Enterome develops new treatments for cancer and autoimmune diseases based on its unique knowledge of the microbiota. With Nestlé Health Science, the french company intends to work on the development of an experimental treatment, EB1010, based on Enterome’s proprietary Mimicry platform and aimed at improving the management of patients suffering from food allergies or chronic inflammatory bowel diseases (IBD). Human trials of this drug candidate are scheduled to begin in 2023.

Enterome, based in Paris and at the Genopole d’Evry, and Nestlé Health Science, based in Lausanne, Switzerland, will also develop a portfolio of potential new treatments for food allergies based on the Mimicry platform, focusing initially on the most common, peanut allergy.

 

Nestlé Health Science invests EUR 40 million

Enterome will receive an initial contribution of €40 million from Nestlé Health Science, partly in cash and partly by subscription to Enterome’s capital. The French company is eligible for additional payments based on clinical and commercial milestones as well as royalties on net sales of the various products resulting from the partnership.

Nestlé Health Science’s Chief Scientific and Medical Officer Hans-Juergen Woerle pointed out that around 220 million people worldwide suffer from food allergies, while IBD affects 7 million patients. “Through this collaboration, we aim to develop new treatments representing an important unmet therapeutic need,” he said.

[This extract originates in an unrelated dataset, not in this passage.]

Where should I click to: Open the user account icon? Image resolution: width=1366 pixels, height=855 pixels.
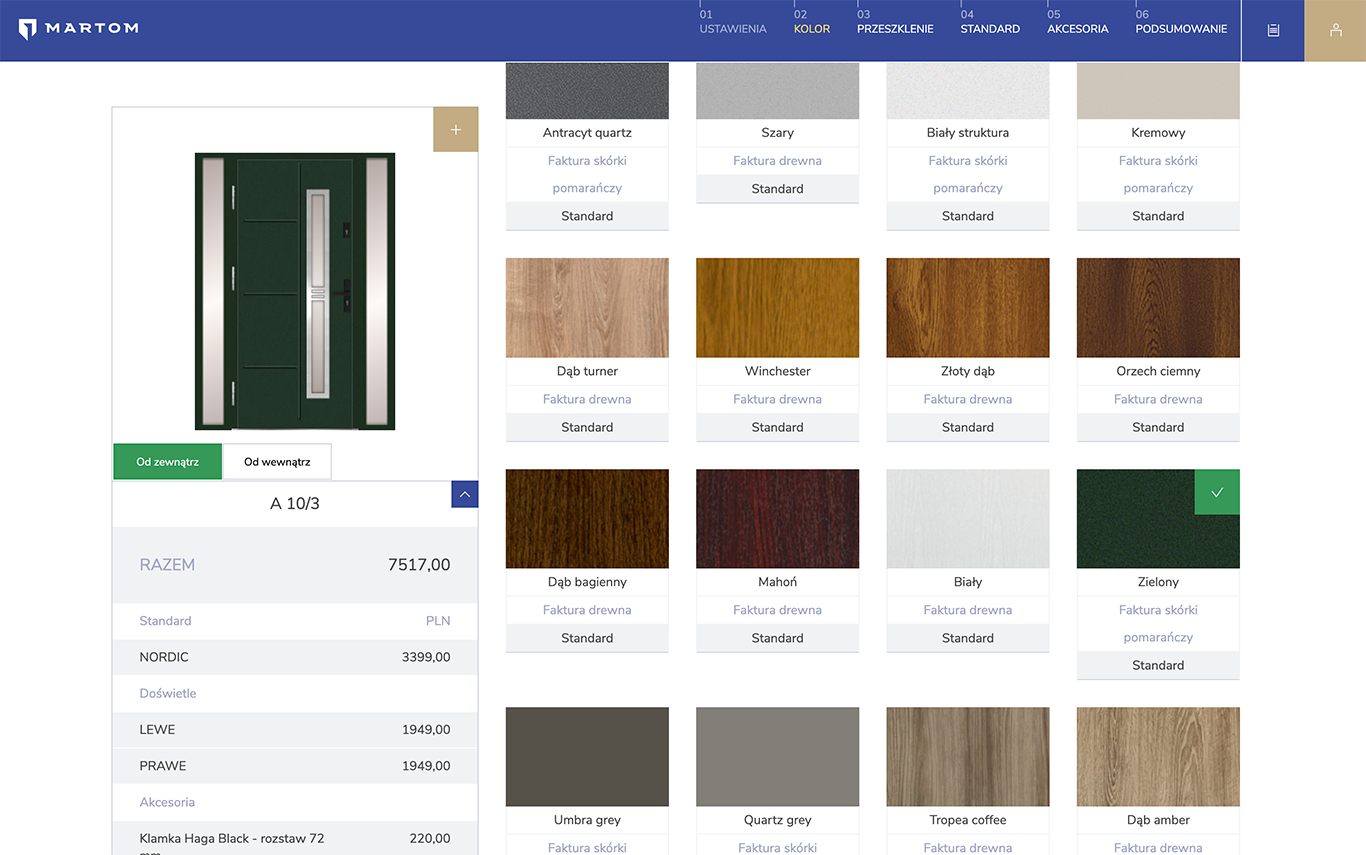(1335, 30)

“We will generate new AllerMimics candidates using our highly productive Mimicry drug discovery platform, which has already enabled us to discover several small protein and peptide drug candidates that form a new therapeutic class across a wide range of therapeutic areas. AllerMimics are an intrinsically new class of specific antigens produced by the microbiome, which are similar to food allergens and help the patient’s immune system to tolerate these specific allergens,” explains Christophe Bonny, Chief Scientific Officer of Enterome.

 

Preventing or reducing the intensity of allergic reactions in the gut

“This collaboration will also allow us to advance the clinical development of the first candidate in our EndoMimics portfolio, EB1010. We believe that EB1010, administered orally, has the potential to prevent or reduce the intensity of allergic reactions in the gut. While also being evaluated in Chronic Inflammatory Bowel Diseases, EB1010 may be indicated in many different forms of food allergy, potentially in combination with AllerMimics”.

Pierre Belichard, CEO of Enterome, said he was delighted with the agreement with Nestlé Health Science, the world leader in food allergies. For the executive, the conclusion of this collaboration agreement also highlights both the potential and the growing interest of industry in the Mimicry platform as a source of new immunotherapies. “This step is all the more exciting after the recent clinical and immunological validation of the mode of action of EO2401, our first ready-to-use OncoMimics immunotherapy for glioblastoma and adrenal carcinoma,” he said.

In 2018, Enterome signed another partnership worth CHF 600 million with Takeda, which has a production facility in Neuchâtel, to fight Crohn’s disease.